Une part significative du marché mondial (les estimations varient entre 15 % et 50 %) des suites de productivité en ligne avec Google Workspace, dans lequel ses outils d’IA sont déjà intégrés.
Cela explique pourquoi de plus en plus d’observateurs voient Google sortir vainqueur de cette course aux armements. Parmi eux, le parrain de l’apprentissage profond Geoffrey Hinton, qui a dit cette semaine qu’il ne serait pas surprenant de voir le Goliath que représente Google pulvériser le David qu’est OpenAI.

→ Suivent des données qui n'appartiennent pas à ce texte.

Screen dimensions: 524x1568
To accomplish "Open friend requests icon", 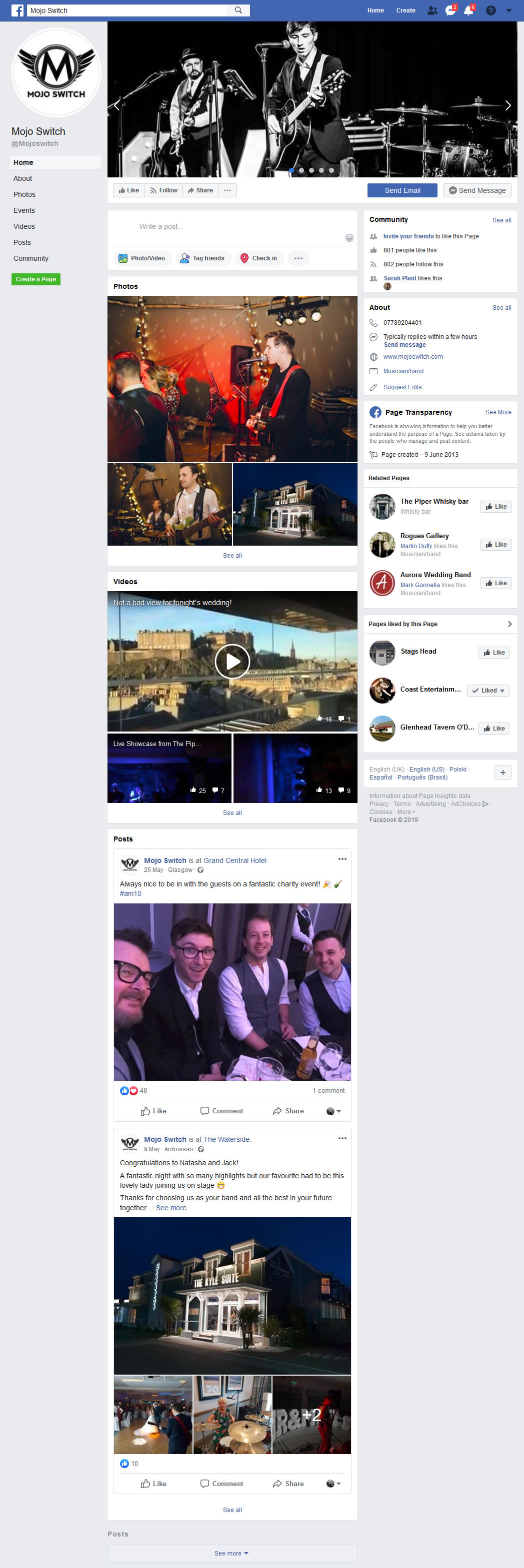I will tap(432, 10).
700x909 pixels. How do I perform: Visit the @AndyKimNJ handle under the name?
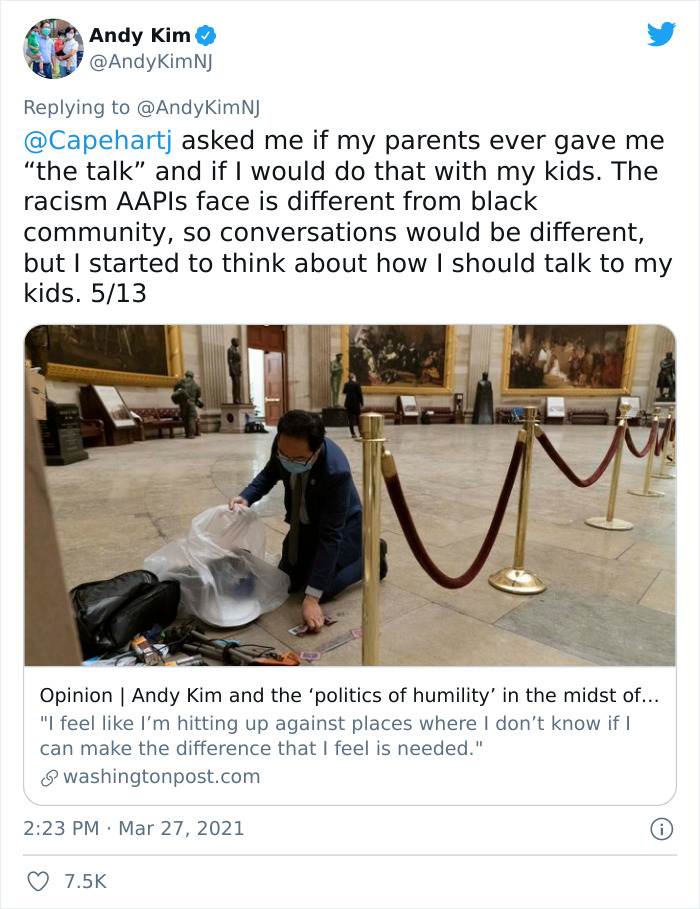click(x=151, y=61)
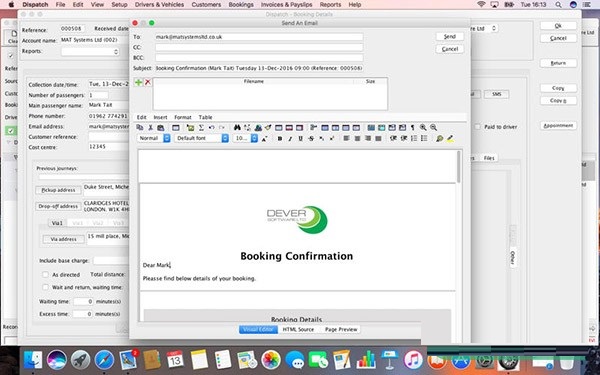
Task: Click the green plus add attachment icon
Action: coord(139,82)
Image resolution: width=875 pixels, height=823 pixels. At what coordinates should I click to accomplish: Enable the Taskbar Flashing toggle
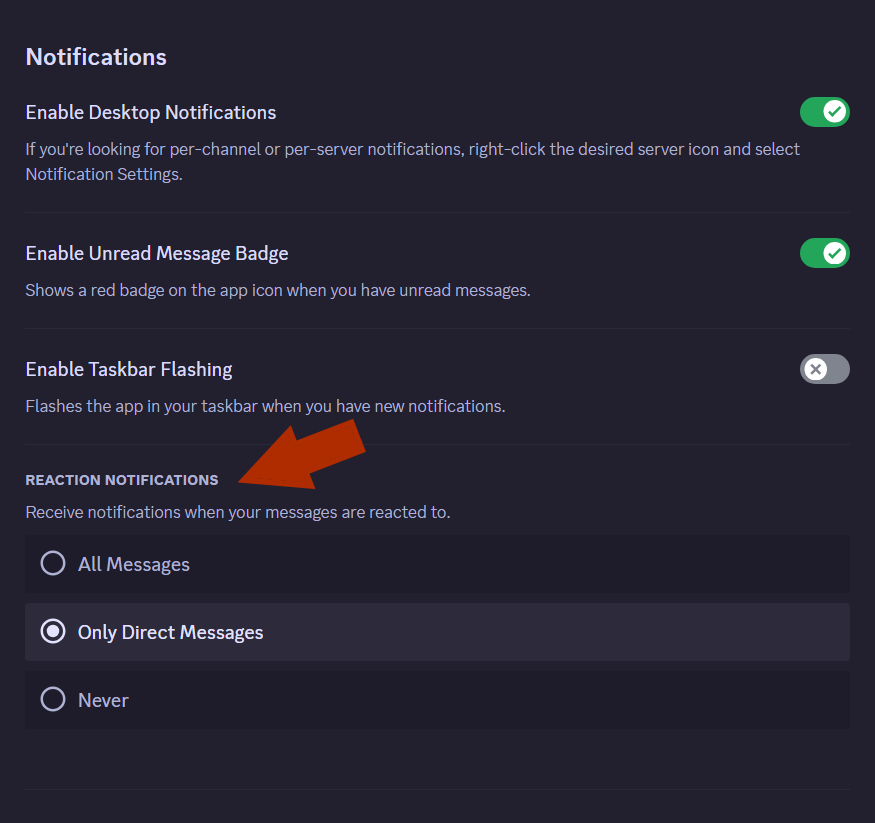tap(825, 369)
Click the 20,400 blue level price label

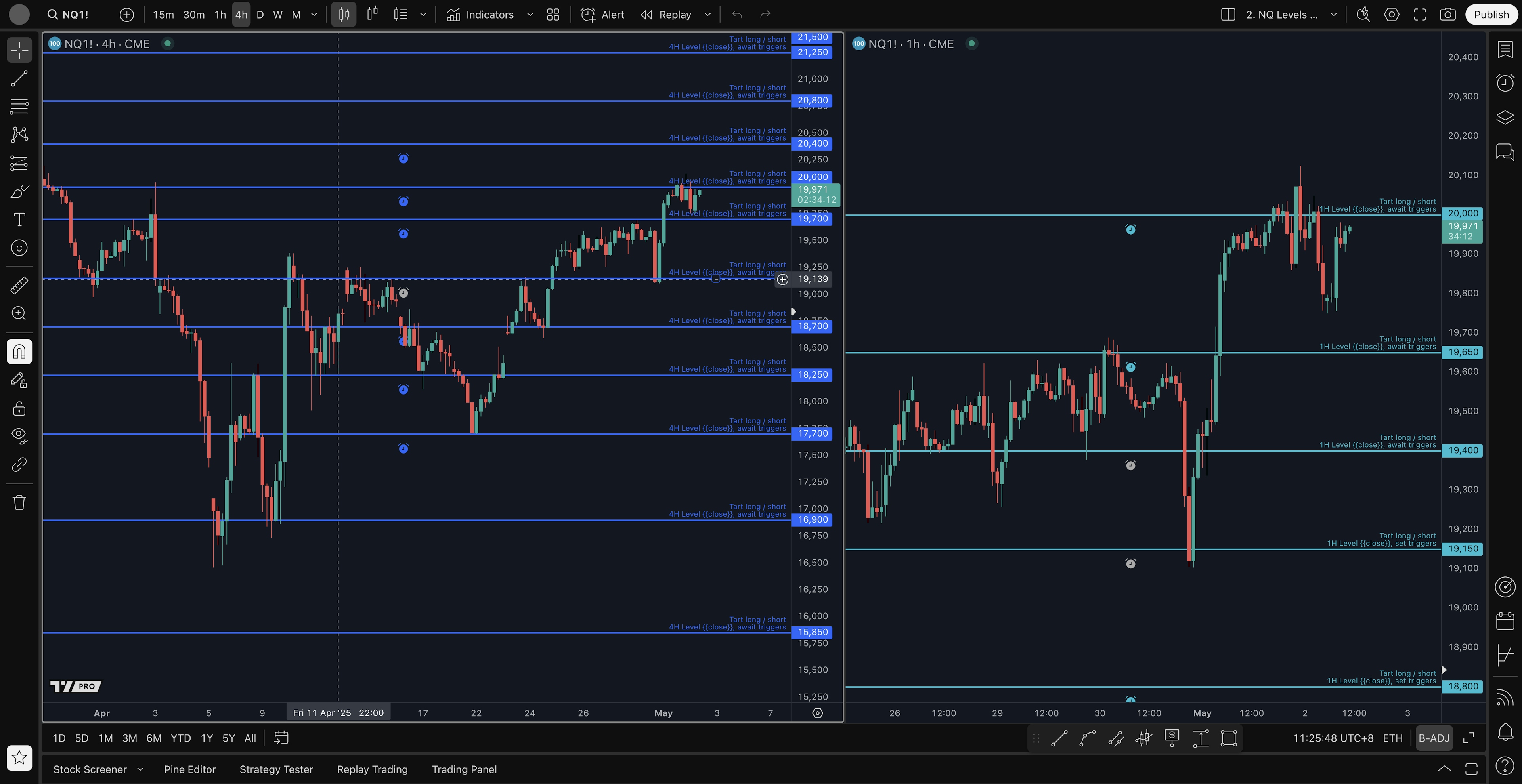(813, 143)
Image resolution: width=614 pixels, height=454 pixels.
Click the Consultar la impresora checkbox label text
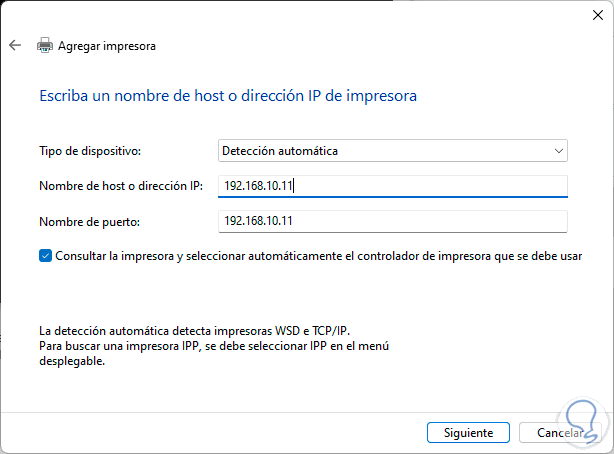pos(318,256)
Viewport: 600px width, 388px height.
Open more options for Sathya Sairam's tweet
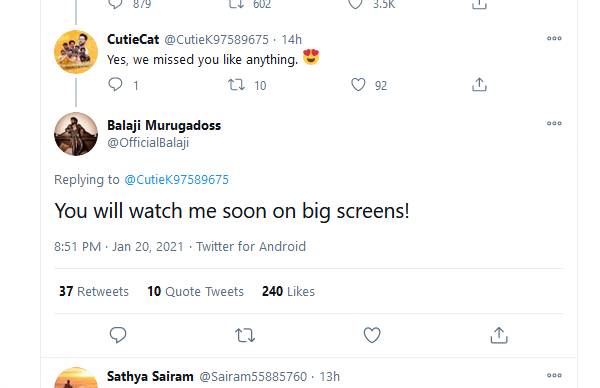point(554,375)
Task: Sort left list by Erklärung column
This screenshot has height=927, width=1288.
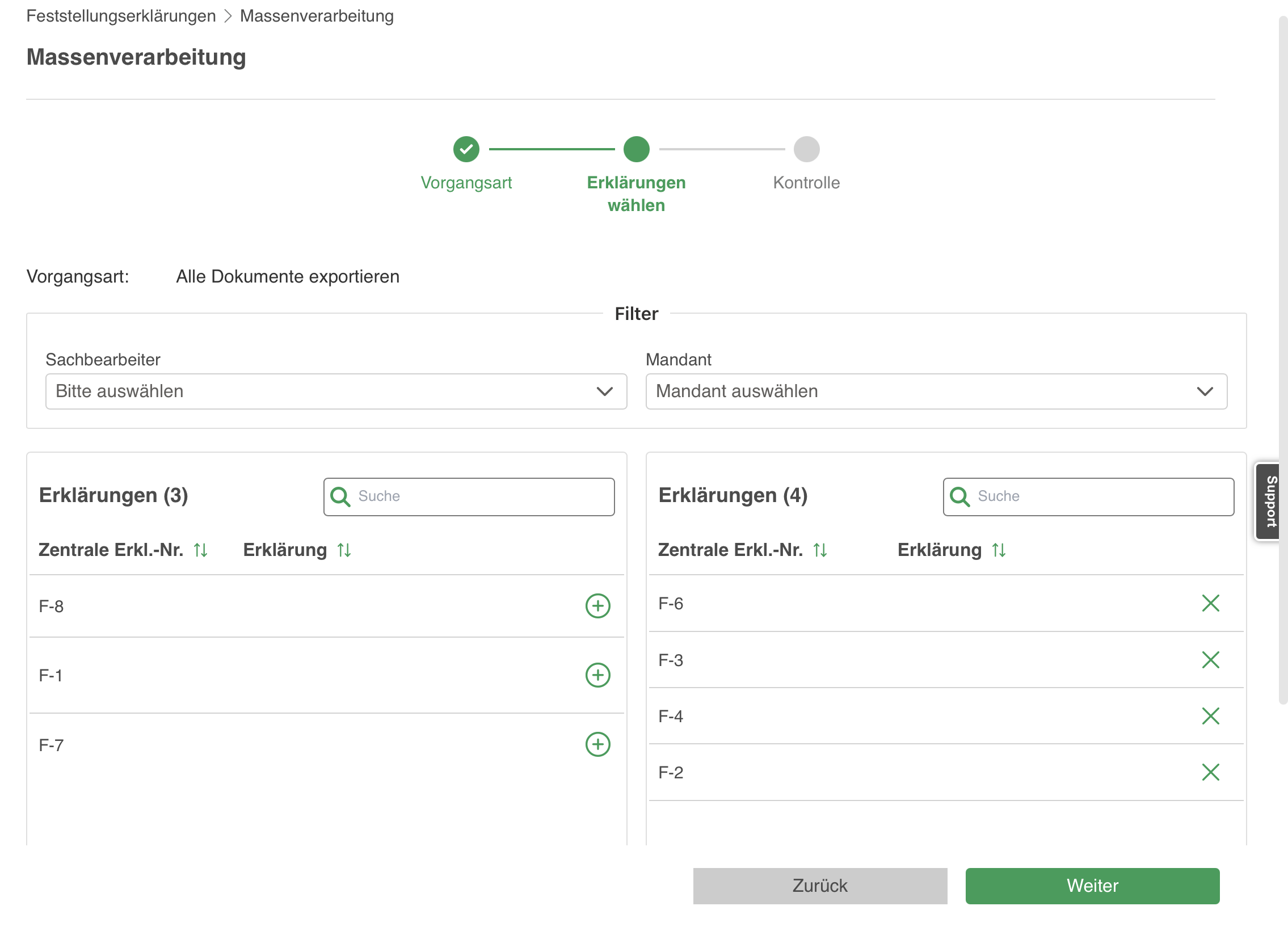Action: point(344,550)
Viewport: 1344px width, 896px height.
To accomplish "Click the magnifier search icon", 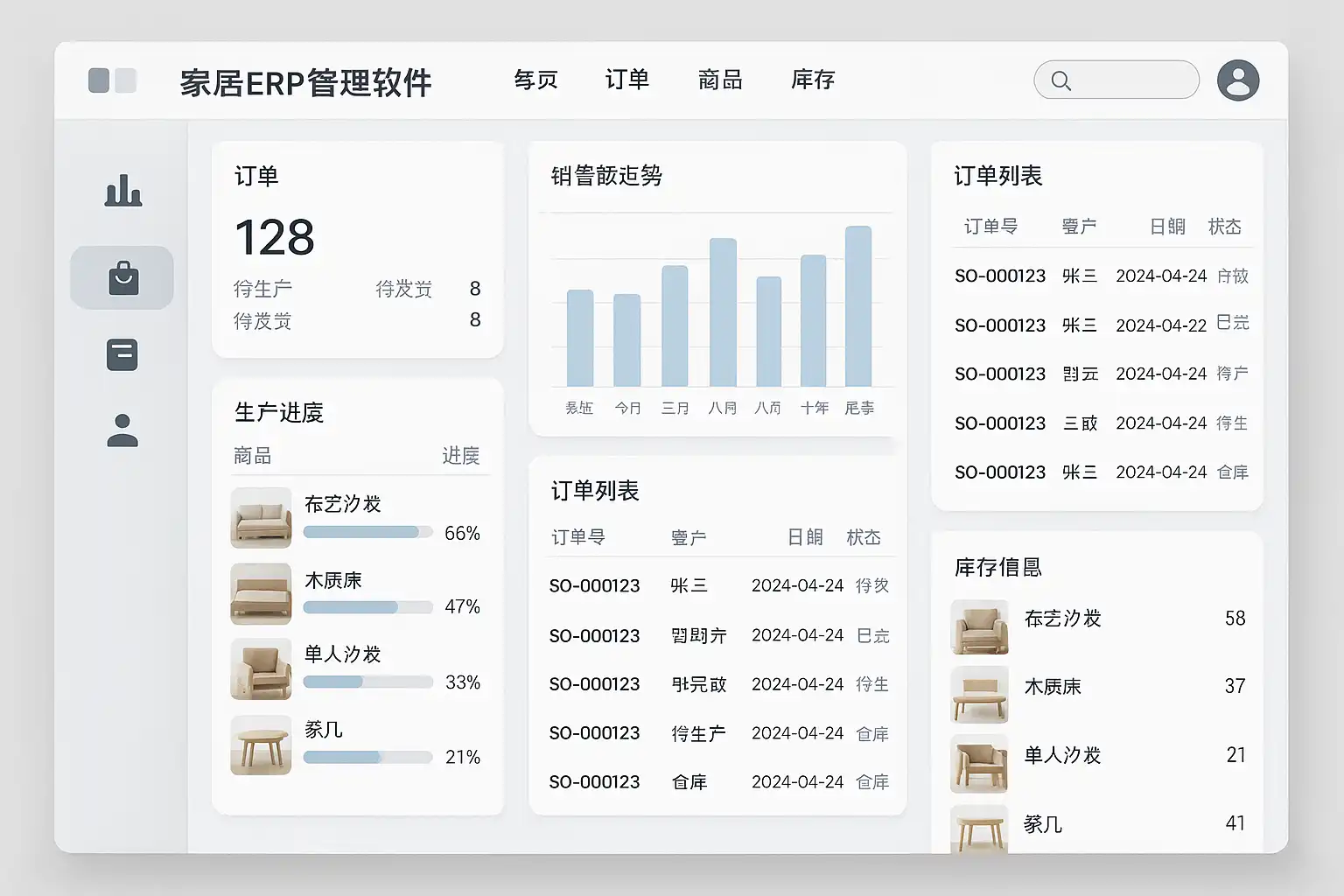I will (x=1060, y=81).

« Je pense qu’il est en fait encore plus surprenant que Google ait mis autant de temps à dépasser OpenAI », a songé M. Hinton, qui a travaillé pour Google jusqu’en 2023.
Mon commentaire au texte des décrypteurs:
On peut reconnaître la puissance de Google sans jamais confondre puissance et sagesse.
Oui, leurs outils sont utiles.
Oui, leurs innovations sont impressionnantes.
Mais tout leur modèle repose sur une seule chose : que nous restions dans leur Colisée, que nous continuions de réagir, cliquer, chercher, consommer… pour nourrir la machine.
Le bruit n’est pas un accident : c’est leur carburant.
Choisir de ne pas encourager les GAFA et leur ambition impérialiste, ou n’importe quel autre géant du numérique, ce n’est pas être contre la technologie.
C’est faire un choix fondamental, celui de refuser de devenir un spectateur dans un empire construit pour capter notre attention plutôt que respecter notre liberté.
Les millions qu’ils dépensent pour nous attirer n’achèteront jamais ce que je protège :ma lucidité, mon autonomie, mon droit de penser hors des arènes qu’ils construisent pour nous.
Je ne me prives pas de technologie.
Je refuse simplement qu’elle décide à ma place.
Et dans ce monde qui ressemble de plus en plus à un amphithéâtre numérique, garder sa liberté est un acte de résistance tranquille, un acte “zéro bruit”.